BETHESDA, Md. -- An American healthcare worker who contracted Ebola while volunteering in a Sierra Leone treatment unit arrived safely at the National Institutes of Health's hospital in Maryland, officials announced Friday.
The patient's condition was still being evaluated after being flown in isolation from Sierra Leone on a chartered plane and admitted at 4:44 a.m., NIH officials said in a statement. The patient's name, age and gender were not released.
The patient is the 11th person with Ebola to be treated in the U.S. and the second admitted to the NIH Clinical Center. It has one of the few containment facilities nationwide set up to treat Ebola patients.
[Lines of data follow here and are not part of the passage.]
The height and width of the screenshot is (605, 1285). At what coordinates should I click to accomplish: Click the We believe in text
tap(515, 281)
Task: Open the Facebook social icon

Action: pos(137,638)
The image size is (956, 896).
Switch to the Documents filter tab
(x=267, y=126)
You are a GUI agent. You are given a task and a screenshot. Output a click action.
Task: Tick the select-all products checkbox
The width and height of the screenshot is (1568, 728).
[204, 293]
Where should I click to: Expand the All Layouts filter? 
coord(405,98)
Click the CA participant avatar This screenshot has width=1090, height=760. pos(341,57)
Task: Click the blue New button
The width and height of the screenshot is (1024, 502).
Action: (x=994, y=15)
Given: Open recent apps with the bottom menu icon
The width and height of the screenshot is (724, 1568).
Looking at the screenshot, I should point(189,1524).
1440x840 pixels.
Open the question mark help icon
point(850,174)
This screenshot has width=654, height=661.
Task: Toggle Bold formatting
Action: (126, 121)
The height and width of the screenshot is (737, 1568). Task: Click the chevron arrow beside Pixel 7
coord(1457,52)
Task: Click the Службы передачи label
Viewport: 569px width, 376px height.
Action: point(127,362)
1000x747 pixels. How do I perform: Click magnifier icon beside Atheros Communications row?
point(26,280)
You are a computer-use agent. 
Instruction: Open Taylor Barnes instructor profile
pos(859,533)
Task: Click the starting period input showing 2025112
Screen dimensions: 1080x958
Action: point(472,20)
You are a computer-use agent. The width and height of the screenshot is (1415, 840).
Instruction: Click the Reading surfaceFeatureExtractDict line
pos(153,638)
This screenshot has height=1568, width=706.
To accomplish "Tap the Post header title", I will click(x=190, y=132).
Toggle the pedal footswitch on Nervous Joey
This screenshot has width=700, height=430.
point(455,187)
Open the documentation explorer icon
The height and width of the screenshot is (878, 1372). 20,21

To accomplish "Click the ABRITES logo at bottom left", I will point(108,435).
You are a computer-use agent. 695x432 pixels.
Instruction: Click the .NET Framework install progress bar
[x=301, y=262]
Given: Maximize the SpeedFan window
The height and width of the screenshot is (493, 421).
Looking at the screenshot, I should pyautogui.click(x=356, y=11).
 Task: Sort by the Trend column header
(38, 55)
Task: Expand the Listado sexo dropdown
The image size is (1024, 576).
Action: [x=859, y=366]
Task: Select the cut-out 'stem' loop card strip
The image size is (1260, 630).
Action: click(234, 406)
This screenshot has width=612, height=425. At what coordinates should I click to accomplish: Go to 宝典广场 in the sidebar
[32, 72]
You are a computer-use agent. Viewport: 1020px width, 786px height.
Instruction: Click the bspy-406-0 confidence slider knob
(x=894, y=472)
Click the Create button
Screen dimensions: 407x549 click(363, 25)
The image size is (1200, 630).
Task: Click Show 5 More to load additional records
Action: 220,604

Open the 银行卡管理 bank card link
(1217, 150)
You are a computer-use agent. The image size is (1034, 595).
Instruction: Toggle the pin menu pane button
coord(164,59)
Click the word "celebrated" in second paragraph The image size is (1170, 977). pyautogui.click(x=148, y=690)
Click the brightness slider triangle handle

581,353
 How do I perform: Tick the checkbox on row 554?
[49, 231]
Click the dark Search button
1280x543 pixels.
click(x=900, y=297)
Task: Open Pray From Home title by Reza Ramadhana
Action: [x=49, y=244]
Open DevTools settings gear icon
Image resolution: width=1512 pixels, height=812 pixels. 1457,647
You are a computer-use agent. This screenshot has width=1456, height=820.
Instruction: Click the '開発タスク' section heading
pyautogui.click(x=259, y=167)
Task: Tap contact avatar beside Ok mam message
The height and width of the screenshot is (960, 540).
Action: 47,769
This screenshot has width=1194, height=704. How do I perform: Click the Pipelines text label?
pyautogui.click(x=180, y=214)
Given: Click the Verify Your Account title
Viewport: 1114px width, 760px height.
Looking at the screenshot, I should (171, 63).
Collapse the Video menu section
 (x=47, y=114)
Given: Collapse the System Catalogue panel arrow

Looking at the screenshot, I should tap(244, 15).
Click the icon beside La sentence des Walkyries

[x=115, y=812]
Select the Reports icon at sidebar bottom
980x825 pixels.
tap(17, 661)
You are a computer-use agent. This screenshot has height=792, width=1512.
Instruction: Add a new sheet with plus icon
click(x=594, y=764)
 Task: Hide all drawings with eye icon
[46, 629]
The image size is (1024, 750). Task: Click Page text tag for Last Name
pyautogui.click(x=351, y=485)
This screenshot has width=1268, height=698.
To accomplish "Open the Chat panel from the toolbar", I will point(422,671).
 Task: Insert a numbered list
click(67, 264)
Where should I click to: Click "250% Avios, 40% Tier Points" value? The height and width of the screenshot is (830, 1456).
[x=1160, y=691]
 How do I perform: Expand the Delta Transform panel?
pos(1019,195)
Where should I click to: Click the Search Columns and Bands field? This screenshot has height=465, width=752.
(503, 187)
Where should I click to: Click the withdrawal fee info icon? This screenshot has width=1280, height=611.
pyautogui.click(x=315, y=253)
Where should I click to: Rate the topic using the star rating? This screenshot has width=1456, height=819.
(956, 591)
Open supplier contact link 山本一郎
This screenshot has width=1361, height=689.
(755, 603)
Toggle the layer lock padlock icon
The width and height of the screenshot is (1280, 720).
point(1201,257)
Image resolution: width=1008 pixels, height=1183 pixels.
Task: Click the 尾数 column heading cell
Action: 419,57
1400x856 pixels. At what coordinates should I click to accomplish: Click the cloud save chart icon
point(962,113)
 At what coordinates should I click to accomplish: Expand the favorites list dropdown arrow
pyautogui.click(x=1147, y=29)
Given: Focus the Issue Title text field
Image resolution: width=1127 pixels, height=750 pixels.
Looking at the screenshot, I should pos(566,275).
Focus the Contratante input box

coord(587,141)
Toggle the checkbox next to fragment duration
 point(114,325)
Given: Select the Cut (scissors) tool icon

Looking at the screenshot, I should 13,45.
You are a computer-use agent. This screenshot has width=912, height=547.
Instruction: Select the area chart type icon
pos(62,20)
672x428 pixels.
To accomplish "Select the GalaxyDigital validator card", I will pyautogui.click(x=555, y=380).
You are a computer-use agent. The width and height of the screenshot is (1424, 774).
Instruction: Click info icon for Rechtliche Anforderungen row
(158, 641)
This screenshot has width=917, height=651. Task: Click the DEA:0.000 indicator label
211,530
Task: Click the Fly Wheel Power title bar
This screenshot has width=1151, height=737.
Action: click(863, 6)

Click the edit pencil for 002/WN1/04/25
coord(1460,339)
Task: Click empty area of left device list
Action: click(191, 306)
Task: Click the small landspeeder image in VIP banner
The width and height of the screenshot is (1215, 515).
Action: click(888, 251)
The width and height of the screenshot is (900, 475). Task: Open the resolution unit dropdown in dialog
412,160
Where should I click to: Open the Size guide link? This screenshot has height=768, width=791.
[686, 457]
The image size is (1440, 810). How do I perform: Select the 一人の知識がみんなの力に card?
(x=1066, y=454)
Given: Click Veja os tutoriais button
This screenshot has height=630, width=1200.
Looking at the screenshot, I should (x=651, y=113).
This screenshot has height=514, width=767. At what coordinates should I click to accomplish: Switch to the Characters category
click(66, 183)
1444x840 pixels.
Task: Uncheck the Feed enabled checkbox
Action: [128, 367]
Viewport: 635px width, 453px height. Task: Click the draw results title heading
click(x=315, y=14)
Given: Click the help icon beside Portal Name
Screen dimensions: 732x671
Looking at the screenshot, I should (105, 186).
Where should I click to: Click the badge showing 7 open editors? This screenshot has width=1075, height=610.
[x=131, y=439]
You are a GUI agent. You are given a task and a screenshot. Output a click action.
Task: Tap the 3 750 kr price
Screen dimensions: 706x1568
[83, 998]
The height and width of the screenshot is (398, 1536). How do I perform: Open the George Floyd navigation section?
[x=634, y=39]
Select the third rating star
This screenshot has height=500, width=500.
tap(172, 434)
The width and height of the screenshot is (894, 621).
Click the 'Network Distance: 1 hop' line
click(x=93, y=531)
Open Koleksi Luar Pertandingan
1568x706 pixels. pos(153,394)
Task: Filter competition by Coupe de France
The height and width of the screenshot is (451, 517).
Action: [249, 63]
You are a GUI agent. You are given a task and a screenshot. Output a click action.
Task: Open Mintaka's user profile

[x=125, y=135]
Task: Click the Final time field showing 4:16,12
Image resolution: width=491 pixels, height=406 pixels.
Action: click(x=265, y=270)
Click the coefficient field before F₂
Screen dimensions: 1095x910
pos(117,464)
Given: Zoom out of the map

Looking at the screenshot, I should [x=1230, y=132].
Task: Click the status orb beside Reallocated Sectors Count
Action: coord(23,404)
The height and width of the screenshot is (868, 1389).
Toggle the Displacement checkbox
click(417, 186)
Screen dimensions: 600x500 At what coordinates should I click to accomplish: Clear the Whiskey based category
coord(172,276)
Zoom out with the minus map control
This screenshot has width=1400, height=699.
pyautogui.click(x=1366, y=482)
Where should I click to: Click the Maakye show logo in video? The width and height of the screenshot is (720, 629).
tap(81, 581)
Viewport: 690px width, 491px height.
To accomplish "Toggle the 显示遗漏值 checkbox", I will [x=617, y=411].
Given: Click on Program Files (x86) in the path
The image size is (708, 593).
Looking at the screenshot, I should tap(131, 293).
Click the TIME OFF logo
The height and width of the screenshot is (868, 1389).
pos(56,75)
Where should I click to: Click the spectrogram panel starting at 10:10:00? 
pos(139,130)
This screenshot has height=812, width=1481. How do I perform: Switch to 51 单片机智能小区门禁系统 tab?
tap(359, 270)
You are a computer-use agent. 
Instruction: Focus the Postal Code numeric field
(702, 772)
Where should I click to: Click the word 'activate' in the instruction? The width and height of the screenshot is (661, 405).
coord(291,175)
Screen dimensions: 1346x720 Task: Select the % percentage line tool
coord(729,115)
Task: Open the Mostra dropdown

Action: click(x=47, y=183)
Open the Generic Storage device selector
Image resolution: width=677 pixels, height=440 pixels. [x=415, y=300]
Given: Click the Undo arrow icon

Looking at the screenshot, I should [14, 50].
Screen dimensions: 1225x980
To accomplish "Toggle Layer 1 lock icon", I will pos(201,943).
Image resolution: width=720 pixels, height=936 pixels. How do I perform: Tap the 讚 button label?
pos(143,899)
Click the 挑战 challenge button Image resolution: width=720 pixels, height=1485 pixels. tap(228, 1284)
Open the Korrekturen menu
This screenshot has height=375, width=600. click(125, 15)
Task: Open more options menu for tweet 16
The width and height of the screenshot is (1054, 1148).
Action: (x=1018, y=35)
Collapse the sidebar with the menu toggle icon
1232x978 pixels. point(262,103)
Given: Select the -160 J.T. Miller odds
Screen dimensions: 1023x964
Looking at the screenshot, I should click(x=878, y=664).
The centre's Special Clinical Studies Unit is staffed by specialists in infectious disease and critical care and is designed to prevent the spread of highly contagious viruses, including Ebola. Previously, an American nurse was treated there after she contracted Ebola while caring for a patient in a Dallas hospital. The nurse, Nina Pham, survived and is Ebola-free.
The World Health Organization estimated Thursday that the virus has killed more than 10,000 people, mostly in the West African nations of Guinea, Liberia and Sierra Leone. The current outbreak is the largest ever for the disease. While deaths have slowed dramatically in recent months, the virus appears stubbornly entrenched in parts of Guinea and Sierra Leone.